Felipe's main challenge is reconnecting with the people, with the very future of the crown at stake. The monarchy’s popularity is at its lowest in history, partly because of the public's broadening distrust of institutions, but also over corruption scandals involving Felipe’s sister Cristina – who was not present in any of the ceremonies.

Felipe, an avid sports fan, former sailing team Olympian, and art lover, appeared enthusiastic to make change: “I embody the renewed monarchy for a new time,” he announced. He is military trained, speaks English and French, as well as Spain’s regional languages.

Felipe clearly spoke his mind, in stark contrast to the overly cautious language traditionally used by the crown. Spain's economic crisis “has injured even the dignity of Spaniards,” he said, exhorting legislators to make job creation a priority and to “revitalize institutions” that the population has lost confidence in. “It is possible for political forces to agree,” which requires a “change of attitude.”

He also reached out to the young, underlining the need to protect the environment and to spur innovation and new technologies.

But his impact will largely be inspirational, rather than political. The new king's only official power is from “arbitrating and moderating” the state’s affairs. In essence, the king is above politics and doesn’t get involved in management.

3. a fracturing country.

As the guarantor of Spain’s unity, another of Felipe’s challenges is to mediate between Madrid and independence-minded regions like Catalonia and Basque Country. Both regions have been waging political campaigns to break away from Spain, something that the central government has refused to consider and calls illegal.

Many in Catalonia and the Basque Country hope Felipe will nudge leaders to reform the constitution to make Spain into a federation, in which regions would have near sovereign powers.

Whether he goes that far is uncertain. But in his speech he suggested that leaders need to do more to accommodate each other. “We all fit in this united and diverse Spain,” he said.

4. Letizia, the new queen, is a commoner.

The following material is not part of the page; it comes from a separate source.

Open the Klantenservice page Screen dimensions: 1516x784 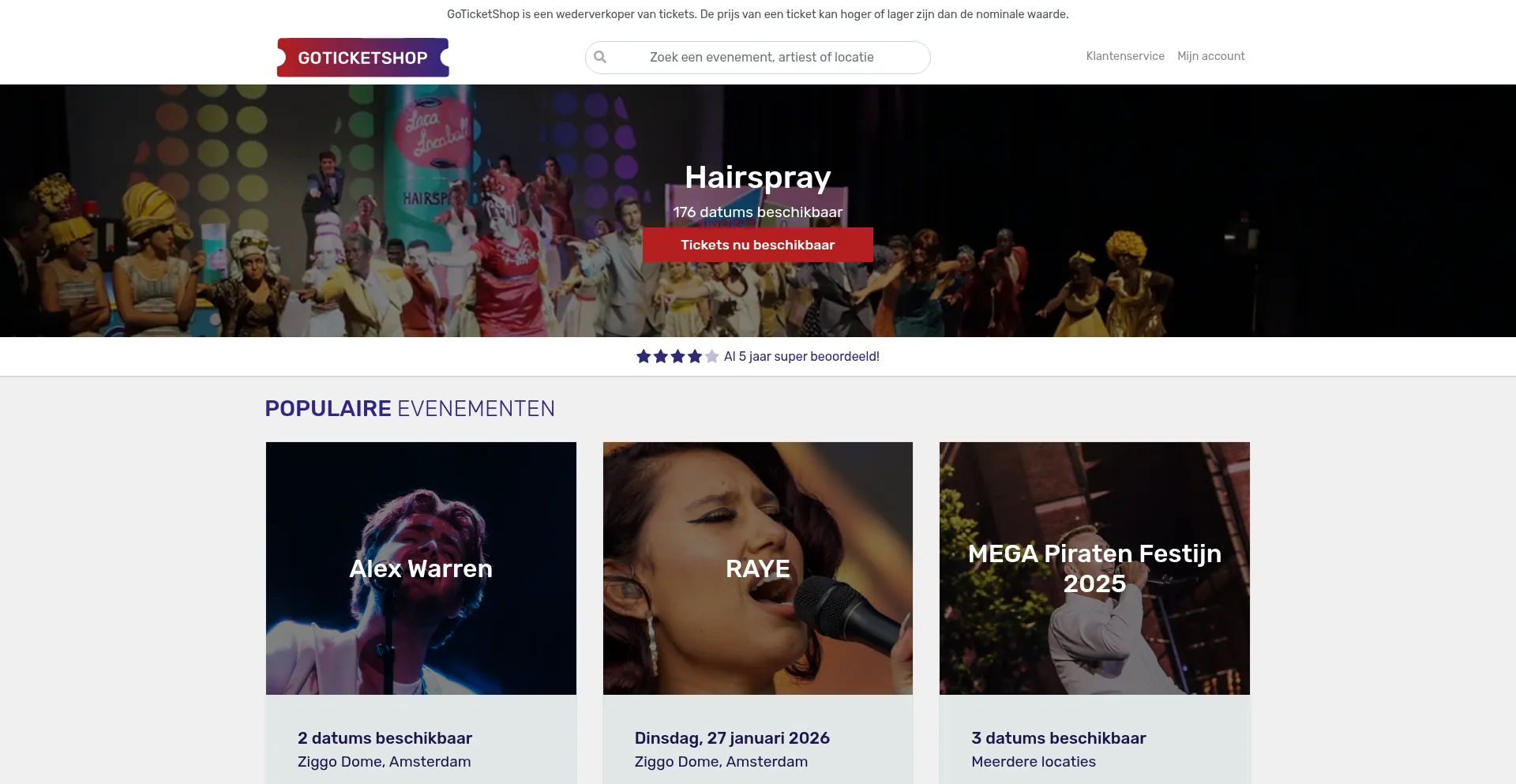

Felipe's key connection to the majority of his subjects is his wife, Letizia, a successful television journalist. She was brought up in a middle class family, married and divorced, paid a mortgage, and rode the subway. In 2004, they married and have since had two daughters.

Letizia is officially a “consort” of the king, without any power under any circumstances. The first in line now is their elder daughter, Princess Leonor, followed by the younger Sofia.

But she is a strong presence, and not cowed by the glamor of royalty. During the official announcement of their engagement, she ordered her husband to “let me finish” when he interrupted her. She goes to the movies, wears jeans, and trendy outfits.

5. The royals are frequent transatlantic flyers.

The new king's first trip abroad is expected to be to neighbors Morocco, France, and Portugal. But the new royal family has strong ties to the Americas.

The king has a master's degree from Georgetown University, and he and his wife are frequent visitors to the US and Latin America. As prince, Felipe attended nearly 70 presidential inaugurations.

In his speech, he specifically reached out to Latin America to work together, although he prioritized relations in the strategic Mediterranean region.